=== Selected extract ===

Yeah definately did a proper job of it unfortunately (already decided that refurb is more than likely off the cards heh) - apparently rear went a good 5ft or so off the ground 

Not sure if the bolting points have moved at all think its just caused damage where its gone up further than it should have done not sure... but if I can make a deal with someone including a new subframe probably be worth the extra pennies just for the peace of mind.

Sure i'll be able to sort it out no problem mind, just need to decide exactly what I want to do with the car (i.e. wether to try and rebush subframe with poly bushes and if to get adjustable arms or standards etc)

Cheers,
Alex


----------



## WillRobDon (Jul 29, 2006)

You may as well do the lot while its out, I wouldn't trust any of those parts if it were my car. Go for it get the whole thing done!


----------



## freakazoid3 (Jan 19, 2008)

Looking at the pics I'd defenatly get another subframe and all OEM arms polybushed and concentric bushing arms and just strip and paint, budget but better then OEM :thumbsup:


----------



## WillRobDon (Jul 29, 2006)

I've got a subframe complete with arms and diff if you're interested.


----------



## GhostWKD (Nov 10, 2010)

freakazoid3 said:


> Looking at the pics I'd defenatly get another subframe and all OEM arms polybushed and concentric bushing arms and just strip and paint, budget but better then OEM :thumbsup:


Think thats more/less the plan, but probably adjustable arms shall see how flush I feel after buying another wheel etc (probably be stock arms for time being heh)

willrobdon; Could potentially be interested depending on the price, could you pm me a ballpark figure of what you'd be after for it please? 

Thanks,
Alex


----------



## WillRobDon (Jul 29, 2006)

PM'd you buddy.


----------



## GhostWKD (Nov 10, 2010)

Got your pm Will - will reply back in a mo 

Just been out surveying the damage fully and got some better pics;

Hicas delete bracket has suffered a little by the looks of the cracking, guessing I probably ought to replace which is a kick in the teeth









Subframe damage & wishbone damage close up;



























Wishbone damage;









Tension rod damage;









Inner arch took some damage too;









Bottom of my Tein Flex coilovers


----------



## R32GTR_T (Apr 8, 2012)

I have all complete rear bits if you want cheap lol. 

Thank you T


----------



## GhostWKD (Nov 10, 2010)

Thanks all for messages offering help/parts 

Emails sent to Tein about the coilover and to DW about the hicas bracket (and the Rota Grid - for some reason i've got a bad feeling they changed their matt bronze colour)

Also argeed purchase of a subframe & wishbone & adjustable upper camber arms and traction rods - collecting on thursday all being well, then i'll clean up and paint (or powdercoat depending on which works out cheapest) and source new bushes


----------



## ANDY H (Mar 17, 2005)

Sorry to here this! Good your going sort it!
I've got a set of tein ha's for sale cheap!


----------



## GhostWKD (Nov 10, 2010)

===

__Task__: Reproduce the passage of the forum thread on the rear suspension damage from "willrobdon; Could potentially" to "PM'd you buddy.".

=== Dataset ===

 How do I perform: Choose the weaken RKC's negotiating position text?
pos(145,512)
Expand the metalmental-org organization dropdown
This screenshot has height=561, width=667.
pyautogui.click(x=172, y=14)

===

__Output__:
willrobdon; Could potentially be interested depending on the price, could you pm me a ballpark figure of what you'd be after for it please? 

Thanks,
Alex


----------



## WillRobDon (Jul 29, 2006)

PM'd you buddy.